I have a number of friends who live in Sweden, most of them Americans who have Swedish spouses like me, and they have embraced the over-the-top campy nature of the event. I’ll see their posts about the preliminary competitions, Melodifestivalen, and who they’re going to vote for, who had the worst song or outfits, but come the grand finale of Eurovision, my Twitter feed is non-stop snarky comments about the schmaltziest acts Europe can dish out.
To my knowledge, Bo Kaspers Orkester has never taken part in any of that, but I wanted to have a little taste of Sweden to represent them tonight since Denmark took home the big prize. I like a number of bands from Sweden but most of them sing in English and I thought it would be nice to have something maybe a bit more Swedish. This video comes from another Swedish singing festival, Allsång på Skansen, which is held every summer in Stockholm. The whole idea is that everyone is supposed to sing along, it’s mostly songs everyone knows, people bring the kids, it’s kind of an institution. I think what might be the best thing about it is that it’s so beautiful there. And look, it’s like 9pm and it’s still broad daylight.
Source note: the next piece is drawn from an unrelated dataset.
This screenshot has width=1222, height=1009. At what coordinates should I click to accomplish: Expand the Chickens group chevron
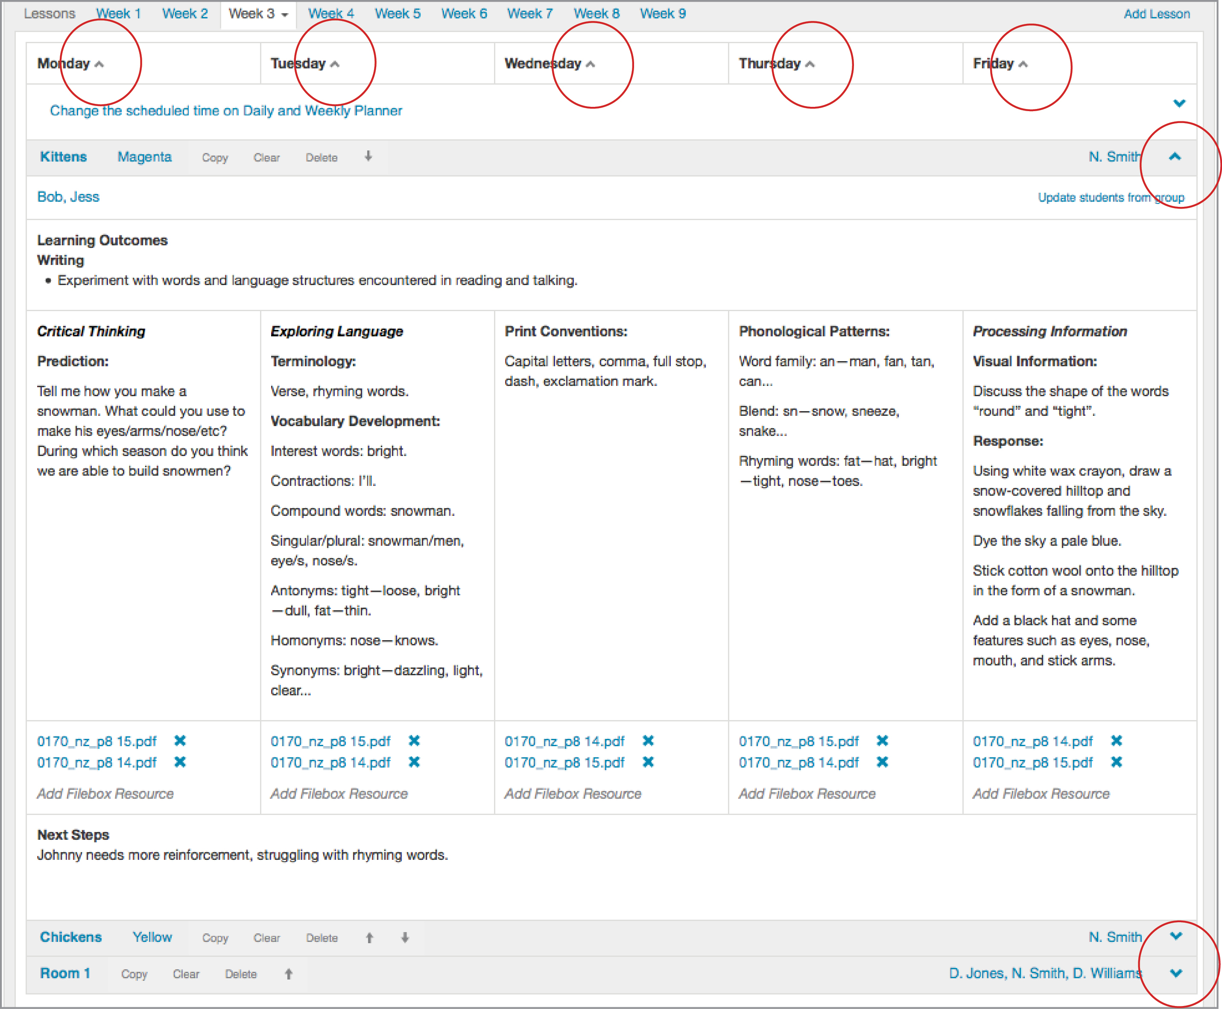coord(1176,936)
The first time I went to Sweden with my then boyfriend, I lobbied hard to go up to Dalarna in central Sweden because I’d grown up loving all of Carl Larsson’s paintings and Astrid Lindgren’s stories and I wanted to see places that looked like those. We had a friend from graduate school (where we’d met) who lived near there so we stayed with him for a couple of days and saw the sights. The first night we sat up talking and the Swedes all kept glancing at their watches and finally had to tell me that it was 1am and we probably ought to go to bed. It looked like it was maybe 8:30 outside to me and I was so buzzed from all the extra sunlight. One of my American friends now lives way up in the north of Sweden where it never actually gets dark in the peak summer time. Of course the flip side is that they have very little daylight in the winter. Which is why I always try to have our visits as close to Midsommar as possible.